Anthropic claims that models built via illegal distillation will strip away the original model’s safety guardrails, thereby creating national security risks (for example, being used to develop biological weapons).

This claim contains an obvious logical paradox: if Anthropic’s own model safety mechanisms are truly effective, it should refuse from the source to generate knowledge about biological weapons. If the base model has already refused malicious requests, how could an attacker “distill” dangerous capabilities that the model does not output in the first place simply by providing prompts?

In addition, Anthropic’s report reveals a strong rejection of “open-source/open-weight (Open-weight)” models, implying that open-source distilled models would cause risks to spiral out of control. It is worth noting that Anthropic is currently the only mainstream lab that has never released any open-weight model (OpenAI, Google, and many Chinese labs have released open models). Ironically, there is evidence that Anthropic itself also used training methods invented by DeepSeek in a technical paper publicly published in 2024.

4. The truth about proxy clusters (Hydra-clusters)

The only relatively credible objective phenomenon in the report is: China does indeed have a large amount of behavior involving high-frequency access to Claude models using commercial proxy services and a “Hydra-cluster” architecture.

The fundamental reason behind this is actually Anthropic’s strict regional blocking and access restrictions on China.
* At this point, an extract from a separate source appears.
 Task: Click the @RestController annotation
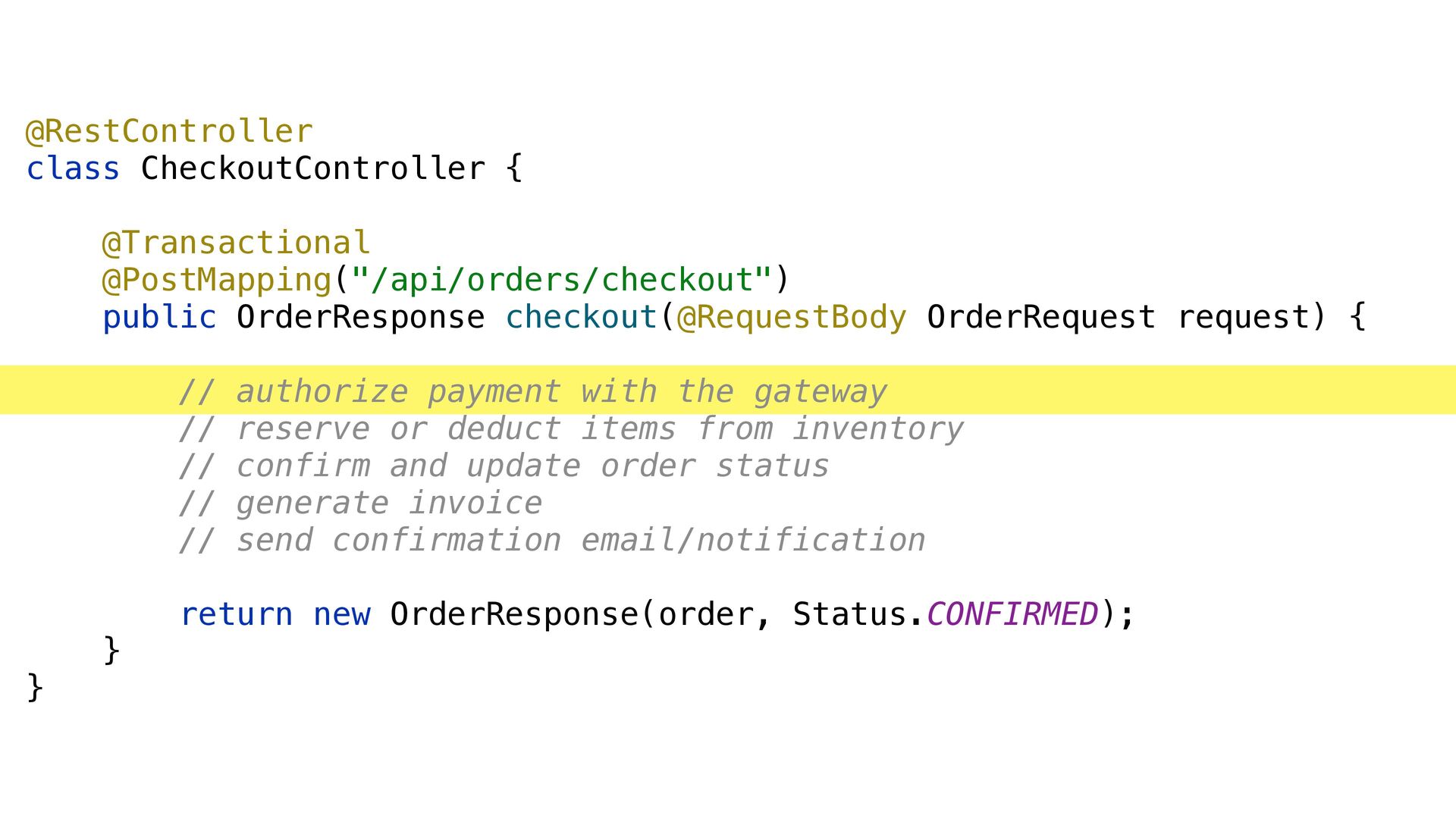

To bypass restrictions, some third-party proxy vendors register massive numbers of accounts to split requests, and even aggregate data by providing cheap Claude proxy interfaces, then train their own small models to subsidize proxy costs. While this behavior objectively exists, directly attributing it to official, organized actions by top AI labs like DeepSeek not only lacks conclusive evidence, but the tiny amount of data disclosed also cannot support such a sweeping allegation.

Anthropic provided a piece of “typical prompt” evidence said to be used for distillation, in which the content asks the model to play an “expert data analyst” and “provide insights based on real data and transparent reasoning.” From a technical perspective, this is simply a standard and legitimate system prompt (System Prompt) for a research-oriented Agent, and it is difficult to characterize it as a malicious distillation attack based on this alone.

5. Conclusion: blurred boundaries and double standards

This entire incident exposes the deep contradictions the AI industry currently faces. The initial training data for massive models from companies like Anthropic and OpenAI was itself obtained by large-scale scraping of public content on the internet (even including copyrighted content). It is precisely the scraping behavior of these large companies that has led to the internet’s data becoming increasingly closed off today.

Yet when other companies attempt to use output data from these models, they are immediately labeled as “illegal extraction” and “attacks.” In today’s environment where the boundaries in Terms of Service (ToS) are extremely vague—for example, does scraping a public GitHub repository that contains Claude-generated code count as “distillation”?—this one-sided blocking and accusation lacking data support looks less like a safety consideration and more like a PR maneuver driven by anxiety over commercial competition.